Katelynn stood at Sam’s side, her face pale. "What happened in there?" she asked.
"I’m not sure. We were using the Ouija board, and she suddenly went nuts, threw a fit of some kind." He shivered. Jake was moving that planchette, he kept telling himself. Just Jake, no one else.
That small voice spoke up again. Why don’t you ask him, it said, and he decided to do just that.
The medics loaded Dana onto a stretcher and then carried her down the stairs. Jake, Sam, and Katelynn followed the emergency team out of the building and watched as Dana was loaded into an ambulance outside. Lights flashing, the vehicle roared off toward the complex’s gates.
Jake turned to face Sam.
One glance into Jake’s eyes and Sam felt his fear grow. His blood ran cold and sluggish through his veins. He wrapped his arms around his chest in an unconscious attempt to warm himself.
Jake’s scared, he realized, recognizing the look in his friend’s eyes.
That frightened Sam more than anything that had happened that night. If Jake’s scared, he told himself, then I should be terrified. Abruptly, he realized that he was.
What Jake said next made things worse.
"Were you moving that thing, Sam?"
The question froze him where he stood. Numbly, Sam shook his head. He didn’t want to hear what he knew was coming next, but there was no escaping it.
"I wasn’t either, Sam.

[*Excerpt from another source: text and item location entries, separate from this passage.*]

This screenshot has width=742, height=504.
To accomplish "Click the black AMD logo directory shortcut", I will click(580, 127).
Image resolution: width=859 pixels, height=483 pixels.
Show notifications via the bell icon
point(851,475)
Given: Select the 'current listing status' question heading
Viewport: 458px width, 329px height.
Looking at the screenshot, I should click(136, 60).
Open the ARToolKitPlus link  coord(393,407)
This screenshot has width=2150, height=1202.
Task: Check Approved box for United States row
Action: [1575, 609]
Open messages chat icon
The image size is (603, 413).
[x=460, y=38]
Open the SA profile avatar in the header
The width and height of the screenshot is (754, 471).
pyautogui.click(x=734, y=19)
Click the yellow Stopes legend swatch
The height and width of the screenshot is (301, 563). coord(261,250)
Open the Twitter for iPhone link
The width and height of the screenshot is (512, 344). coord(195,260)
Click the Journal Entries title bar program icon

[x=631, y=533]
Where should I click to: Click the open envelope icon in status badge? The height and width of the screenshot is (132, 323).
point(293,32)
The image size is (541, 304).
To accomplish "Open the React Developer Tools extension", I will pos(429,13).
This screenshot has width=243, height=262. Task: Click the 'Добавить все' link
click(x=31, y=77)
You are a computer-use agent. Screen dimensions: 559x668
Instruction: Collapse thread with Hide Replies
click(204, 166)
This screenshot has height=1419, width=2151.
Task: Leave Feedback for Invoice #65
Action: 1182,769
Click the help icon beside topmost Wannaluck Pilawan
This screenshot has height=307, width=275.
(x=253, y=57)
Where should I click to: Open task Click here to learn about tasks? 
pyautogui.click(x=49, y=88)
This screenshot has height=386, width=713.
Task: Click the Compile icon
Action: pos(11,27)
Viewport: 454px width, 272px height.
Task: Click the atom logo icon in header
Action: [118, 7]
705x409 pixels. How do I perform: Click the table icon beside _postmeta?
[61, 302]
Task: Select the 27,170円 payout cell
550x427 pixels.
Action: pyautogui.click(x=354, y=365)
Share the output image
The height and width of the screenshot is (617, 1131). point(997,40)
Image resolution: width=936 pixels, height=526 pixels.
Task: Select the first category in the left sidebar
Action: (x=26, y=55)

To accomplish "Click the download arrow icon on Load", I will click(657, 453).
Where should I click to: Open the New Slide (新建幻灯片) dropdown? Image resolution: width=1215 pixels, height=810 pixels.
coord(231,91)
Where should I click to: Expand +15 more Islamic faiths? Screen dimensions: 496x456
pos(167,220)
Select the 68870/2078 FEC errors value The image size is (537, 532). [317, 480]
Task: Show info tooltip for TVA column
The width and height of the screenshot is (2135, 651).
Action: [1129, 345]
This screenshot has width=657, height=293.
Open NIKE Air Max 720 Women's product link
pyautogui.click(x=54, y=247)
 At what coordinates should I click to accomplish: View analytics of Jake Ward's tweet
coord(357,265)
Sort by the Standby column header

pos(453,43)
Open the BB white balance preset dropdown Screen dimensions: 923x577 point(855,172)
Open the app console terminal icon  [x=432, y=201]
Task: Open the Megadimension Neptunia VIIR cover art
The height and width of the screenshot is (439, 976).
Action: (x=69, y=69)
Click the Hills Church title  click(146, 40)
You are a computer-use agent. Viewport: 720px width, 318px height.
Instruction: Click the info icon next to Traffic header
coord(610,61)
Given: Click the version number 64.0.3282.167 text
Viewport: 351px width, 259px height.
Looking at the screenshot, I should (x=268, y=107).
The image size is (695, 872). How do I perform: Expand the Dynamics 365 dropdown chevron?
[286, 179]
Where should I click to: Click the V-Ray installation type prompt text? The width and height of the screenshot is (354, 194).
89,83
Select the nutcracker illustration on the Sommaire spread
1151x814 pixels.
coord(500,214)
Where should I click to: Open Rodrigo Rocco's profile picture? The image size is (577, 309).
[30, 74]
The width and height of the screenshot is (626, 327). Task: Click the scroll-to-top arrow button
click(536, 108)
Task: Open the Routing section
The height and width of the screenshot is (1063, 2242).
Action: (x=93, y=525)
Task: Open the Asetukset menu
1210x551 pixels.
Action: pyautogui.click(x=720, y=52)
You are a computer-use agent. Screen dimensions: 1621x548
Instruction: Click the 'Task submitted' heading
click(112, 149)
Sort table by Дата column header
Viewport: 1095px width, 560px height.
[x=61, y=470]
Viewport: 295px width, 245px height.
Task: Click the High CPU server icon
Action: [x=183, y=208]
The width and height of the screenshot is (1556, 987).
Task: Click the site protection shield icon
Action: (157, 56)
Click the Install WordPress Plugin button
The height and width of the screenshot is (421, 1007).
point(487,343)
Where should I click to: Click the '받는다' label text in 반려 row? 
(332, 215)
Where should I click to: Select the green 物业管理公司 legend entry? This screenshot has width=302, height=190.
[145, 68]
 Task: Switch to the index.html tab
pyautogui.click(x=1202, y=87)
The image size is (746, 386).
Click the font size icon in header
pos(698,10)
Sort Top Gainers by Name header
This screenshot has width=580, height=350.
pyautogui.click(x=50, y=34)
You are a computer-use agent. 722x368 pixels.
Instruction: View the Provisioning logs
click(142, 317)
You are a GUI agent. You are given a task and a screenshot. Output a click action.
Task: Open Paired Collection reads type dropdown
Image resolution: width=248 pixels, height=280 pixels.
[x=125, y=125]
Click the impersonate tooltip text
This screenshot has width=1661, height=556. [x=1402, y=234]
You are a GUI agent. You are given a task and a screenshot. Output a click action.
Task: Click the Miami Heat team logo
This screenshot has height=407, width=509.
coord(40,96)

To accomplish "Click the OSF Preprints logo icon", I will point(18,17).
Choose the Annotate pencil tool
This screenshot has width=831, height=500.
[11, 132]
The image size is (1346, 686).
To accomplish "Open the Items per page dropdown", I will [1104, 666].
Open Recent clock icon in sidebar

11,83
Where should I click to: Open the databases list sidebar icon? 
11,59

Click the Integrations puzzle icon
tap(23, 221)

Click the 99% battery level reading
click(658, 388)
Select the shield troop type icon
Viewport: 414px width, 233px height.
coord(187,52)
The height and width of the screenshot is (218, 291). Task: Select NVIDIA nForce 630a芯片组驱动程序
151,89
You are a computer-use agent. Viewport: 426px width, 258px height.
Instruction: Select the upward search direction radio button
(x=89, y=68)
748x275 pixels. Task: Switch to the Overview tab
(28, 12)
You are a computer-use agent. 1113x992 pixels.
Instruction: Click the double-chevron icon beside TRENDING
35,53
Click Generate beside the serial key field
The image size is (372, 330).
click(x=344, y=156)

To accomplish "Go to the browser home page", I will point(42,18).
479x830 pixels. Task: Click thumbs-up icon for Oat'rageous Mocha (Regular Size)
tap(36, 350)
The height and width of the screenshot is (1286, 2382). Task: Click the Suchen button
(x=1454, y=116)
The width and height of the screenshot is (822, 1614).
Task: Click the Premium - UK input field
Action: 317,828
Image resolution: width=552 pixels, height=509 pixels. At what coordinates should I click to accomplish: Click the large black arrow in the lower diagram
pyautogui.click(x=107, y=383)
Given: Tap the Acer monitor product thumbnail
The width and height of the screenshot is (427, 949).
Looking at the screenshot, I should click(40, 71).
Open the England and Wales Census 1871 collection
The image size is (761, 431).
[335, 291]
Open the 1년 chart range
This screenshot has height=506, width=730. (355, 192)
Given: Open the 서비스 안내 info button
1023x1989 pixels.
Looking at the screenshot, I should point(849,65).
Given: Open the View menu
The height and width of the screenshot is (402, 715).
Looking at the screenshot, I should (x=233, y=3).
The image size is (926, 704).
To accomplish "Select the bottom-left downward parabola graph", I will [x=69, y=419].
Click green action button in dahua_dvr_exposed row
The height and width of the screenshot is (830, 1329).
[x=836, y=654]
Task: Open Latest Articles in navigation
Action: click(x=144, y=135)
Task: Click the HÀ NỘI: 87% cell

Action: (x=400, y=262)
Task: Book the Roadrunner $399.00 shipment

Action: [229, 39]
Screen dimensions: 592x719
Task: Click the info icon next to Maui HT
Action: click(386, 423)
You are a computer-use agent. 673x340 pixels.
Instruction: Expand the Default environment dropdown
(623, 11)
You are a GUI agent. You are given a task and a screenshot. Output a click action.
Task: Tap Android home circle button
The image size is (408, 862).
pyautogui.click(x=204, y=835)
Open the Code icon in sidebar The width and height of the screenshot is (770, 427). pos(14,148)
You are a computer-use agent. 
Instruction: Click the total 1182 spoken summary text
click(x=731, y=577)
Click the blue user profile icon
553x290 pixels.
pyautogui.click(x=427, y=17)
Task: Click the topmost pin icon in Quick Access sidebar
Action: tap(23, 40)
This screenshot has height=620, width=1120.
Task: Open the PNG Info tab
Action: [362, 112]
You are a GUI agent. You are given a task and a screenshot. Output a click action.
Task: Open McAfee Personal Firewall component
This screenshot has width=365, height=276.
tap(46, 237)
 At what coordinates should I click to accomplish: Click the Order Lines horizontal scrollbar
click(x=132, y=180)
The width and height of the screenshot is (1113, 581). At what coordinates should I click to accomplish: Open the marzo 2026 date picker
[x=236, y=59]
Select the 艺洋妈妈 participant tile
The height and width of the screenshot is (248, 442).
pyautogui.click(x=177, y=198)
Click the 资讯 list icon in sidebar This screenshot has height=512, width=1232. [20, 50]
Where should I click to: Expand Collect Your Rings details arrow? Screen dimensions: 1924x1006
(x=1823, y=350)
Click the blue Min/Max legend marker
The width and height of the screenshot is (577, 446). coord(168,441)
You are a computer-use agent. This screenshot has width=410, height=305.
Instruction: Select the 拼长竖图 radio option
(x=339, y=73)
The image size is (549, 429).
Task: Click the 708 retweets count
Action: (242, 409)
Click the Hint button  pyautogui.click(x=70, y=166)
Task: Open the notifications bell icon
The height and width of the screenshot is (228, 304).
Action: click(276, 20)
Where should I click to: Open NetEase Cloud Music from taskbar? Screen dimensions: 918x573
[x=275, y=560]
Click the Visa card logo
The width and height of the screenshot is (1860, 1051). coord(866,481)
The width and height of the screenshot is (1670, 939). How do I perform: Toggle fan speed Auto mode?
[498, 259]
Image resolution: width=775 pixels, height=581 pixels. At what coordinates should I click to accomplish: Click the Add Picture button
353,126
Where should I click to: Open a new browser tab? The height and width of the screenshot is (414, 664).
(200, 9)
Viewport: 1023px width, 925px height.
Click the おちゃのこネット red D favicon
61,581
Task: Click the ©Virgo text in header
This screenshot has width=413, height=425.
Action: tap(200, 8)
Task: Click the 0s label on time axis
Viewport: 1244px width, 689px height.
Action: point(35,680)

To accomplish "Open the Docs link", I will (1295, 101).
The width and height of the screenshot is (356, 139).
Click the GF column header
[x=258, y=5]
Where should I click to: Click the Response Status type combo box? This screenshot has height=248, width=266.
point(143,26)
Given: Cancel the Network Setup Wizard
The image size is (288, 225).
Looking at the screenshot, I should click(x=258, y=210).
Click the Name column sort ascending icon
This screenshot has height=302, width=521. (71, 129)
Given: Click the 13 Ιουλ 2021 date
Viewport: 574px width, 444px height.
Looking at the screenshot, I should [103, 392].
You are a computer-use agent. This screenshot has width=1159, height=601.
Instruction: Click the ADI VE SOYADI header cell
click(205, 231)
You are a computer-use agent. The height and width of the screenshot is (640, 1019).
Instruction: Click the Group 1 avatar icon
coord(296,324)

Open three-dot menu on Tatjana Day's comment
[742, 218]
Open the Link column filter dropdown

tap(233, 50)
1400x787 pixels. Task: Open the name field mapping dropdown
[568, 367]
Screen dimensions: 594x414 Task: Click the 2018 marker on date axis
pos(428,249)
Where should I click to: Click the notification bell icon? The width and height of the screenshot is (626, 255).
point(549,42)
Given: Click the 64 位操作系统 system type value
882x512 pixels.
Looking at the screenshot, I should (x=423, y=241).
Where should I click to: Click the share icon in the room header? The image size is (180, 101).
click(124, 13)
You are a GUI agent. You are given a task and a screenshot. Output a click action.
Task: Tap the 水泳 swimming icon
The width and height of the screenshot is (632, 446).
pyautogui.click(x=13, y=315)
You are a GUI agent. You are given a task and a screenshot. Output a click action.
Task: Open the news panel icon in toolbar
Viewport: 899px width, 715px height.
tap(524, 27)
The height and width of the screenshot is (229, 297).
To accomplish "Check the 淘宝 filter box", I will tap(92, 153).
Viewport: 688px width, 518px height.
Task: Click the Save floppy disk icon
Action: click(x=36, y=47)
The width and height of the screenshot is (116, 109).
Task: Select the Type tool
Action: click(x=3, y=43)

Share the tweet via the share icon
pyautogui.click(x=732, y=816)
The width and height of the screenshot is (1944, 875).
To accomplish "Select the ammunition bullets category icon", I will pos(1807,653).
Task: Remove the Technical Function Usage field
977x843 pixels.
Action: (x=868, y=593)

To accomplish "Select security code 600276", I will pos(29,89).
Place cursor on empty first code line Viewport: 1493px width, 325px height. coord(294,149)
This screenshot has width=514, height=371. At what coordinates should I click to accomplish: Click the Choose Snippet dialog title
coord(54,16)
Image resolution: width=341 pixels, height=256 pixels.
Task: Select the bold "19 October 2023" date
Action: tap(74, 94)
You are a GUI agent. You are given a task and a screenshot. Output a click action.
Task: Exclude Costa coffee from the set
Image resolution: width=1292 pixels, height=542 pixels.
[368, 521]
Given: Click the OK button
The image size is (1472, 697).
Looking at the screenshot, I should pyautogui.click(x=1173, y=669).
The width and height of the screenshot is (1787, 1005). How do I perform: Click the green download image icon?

I swear it."
Next to them, Katelynn said, "If it wasn’t you, and it wasn’t Sam, then who…"
Jake could only shake his head in reply to her question.
But Sam thought he knew. There was only one person who called him Sammy. Gabriel. Something must have happened. He turned and began pushing his way back through the crowd, desperate to reach his car, his sudden fear so overwhelming that he didn’t bother telling his friends where he was headed.
The two of them stood there for a few minutes as the crowd dispersed, each of them lost in their own thoughts, until Katelynn broke the silence.
"What did she say to you, Jake?"
Jake hesitated, and then answered in a subdued tone. "She said that someone in the room was going to die soon."
In the distance, the ambulance siren shrieked like a banshee into the night’s darkness.